Angiogenesis is a physiological process involving the growth of blood vessel in response to specific stimuli. The present study shows that limited microgravity treatments induce angiogenesis by activating macrovascular endothelial cells. Inhibition of nitric oxide production using pharmacological inhibitors and inducible nitric oxide synthase (iNOS) small interfering ribo nucleic acid (siRNA) abrogated microgravity induced nitric oxide production in macrovascular cells. The study further delineates that iNOS acts as a molecular switch for the heterogeneous effects of microgravity on macrovascular, endocardial and microvascular endothelial cells. Further dissection of nitric oxide downstream signaling confirms that simulated microgravity induces angiogenesis via the cyclic guanosine monophosphate (cGMP)-PKG dependent pathway.

Thalidomide attenuates nitric oxide-driven angiogenesis by interacting with soluble guanylyl cyclase.

BACKGROUND AND PURPOSE: Nitric oxide (NO) promotes angiogenesis by activating endothelial cells. Thalidomide arrests angiogenesis by interacting with the NO pathway, but its putative targets are not known. Here, we have attempted to identify these targets. EXPERIMENTAL APPROACH: Cell-based angiogenesis assays (wound healing of monolayers and tube formation in ECV304, EAhy926 and bovine arterial endothelial cells), along with ex vivo and in vivo angiogenesis assays, were used to explore interactions between thalidomide and NO. We also carried out in silico homology modelling and docking studies to elucidate possible molecular interactions of thalidomide and soluble guanylyl cyclase (sGC). KEY RESULTS: Thalidomide inhibited pro-angiogenic functions in endothelial cell cultures, whereas 8-bromo-cGMP, sildenafil (a phosphodiesterase inhibitor) or a NO donor [sodium nitroprusside (SNP)] increased these functions. The inhibitory effects of thalidomide were reversed by adding 8-bromo-cGMP or sildenafil, but not by SNP. Immunoassays showed a concentration-dependent decrease of cGMP in endothelial cells with thalidomide, without affecting the expression level of sGC protein. These results suggested that thalidomide inhibited the activity of sGC. Molecular modelling and docking experiments revealed that thalidomide could interact with the catalytic domain of sGC, which would explain the inhibitory effects of thalidomide on NO-dependent angiogenesis. CONCLUSION AND IMPLICATIONS: Our results showed that thalidomide interacted with sGC, suppressing cGMP levels in endothelial cells, thus exerting its anti-angiogenic effects. These results could lead to the formulation of thalidomide-based drugs to curb angiogenesis by targeting sGC.

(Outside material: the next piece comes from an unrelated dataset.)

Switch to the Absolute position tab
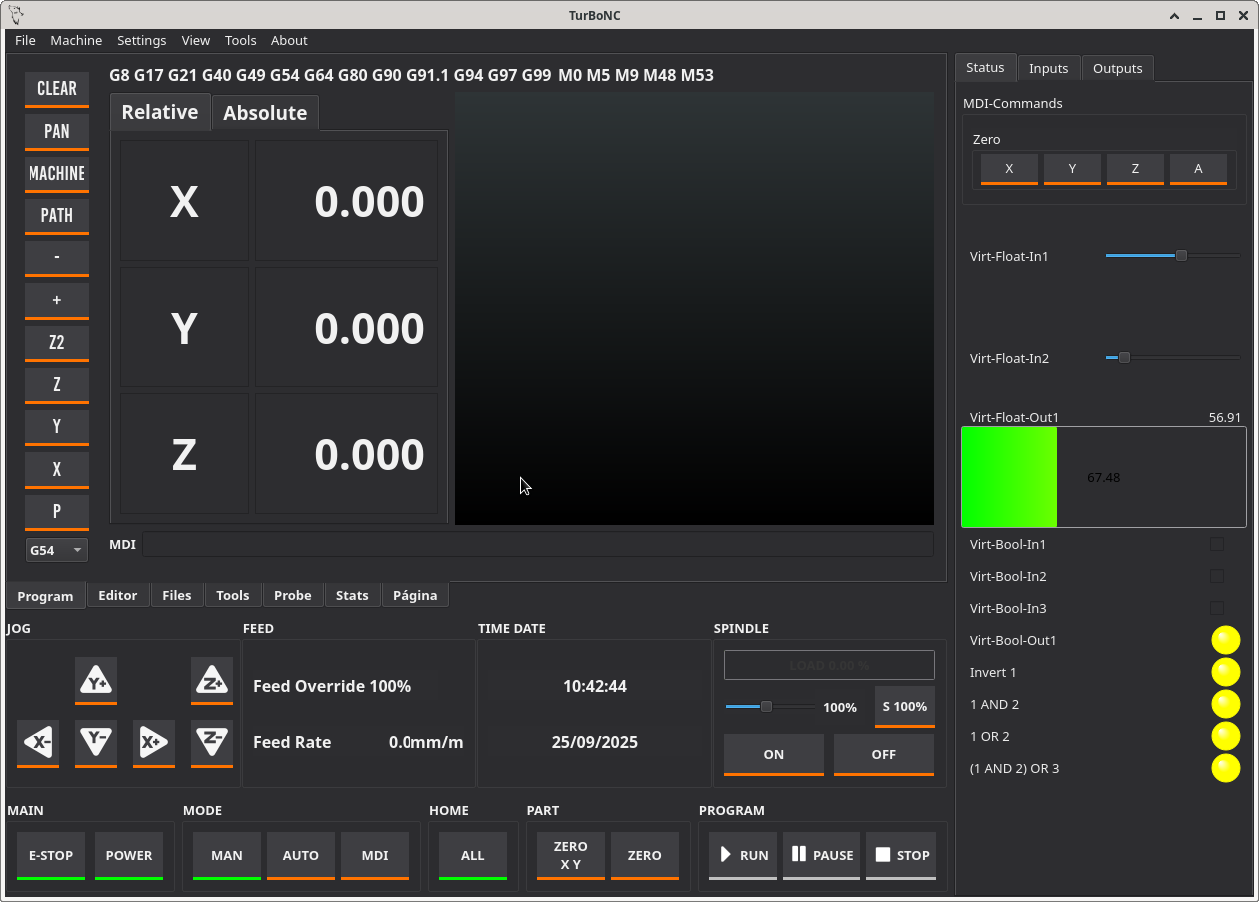1259x902 pixels. click(x=265, y=113)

Activated pericyte attenuates endothelial functions: nitric oxide-cGMP rescues activated pericyte-associated endothelial dysfunctions.

Hepatic stellate cells are liver-specific pericytes and exist in close proximity with endothelial cells. The activation of liver pericytes is intrinsic to liver pathogenesis, and leads to endothelial dysfunction, including the low bioavailability of nitric oxide (NO). However, the role of nitric oxide in pericyte-endothelium cross-talk has not yet been elucidated. This work examines the cellular mechanism of action of NO in pericyte-mediated endothelial dysfunction. We used in vitro coculture and conditioned medium systems to study the effects of activated liver pericytes on endothelial function, and an egg yolk vascular bed model was used to study the effects of activated pericytes on angiogenesis. This study also demonstrates that activated pericytes attenuate the migration, proliferation, permeability, and NO production of endothelial cells. Our results demonstrate that activated pericytes restrict angiogenesis in egg yolk vascular bed models, and NO supplementation recovers 70% of the inhibition. Our results also demonstrate that supplementation with NO, sildenafil citrate (phosphodiesterase inhibitor), and 8-bromo-cGMP (cGMP analog) partially recovers activated-pericyte-mediated endothelium dysfunction. We conclude that NO-cGMP alleviates activated-pericyte-associated endothelial dysfunction, including angiogenesis, in a cGMP-dependent manner.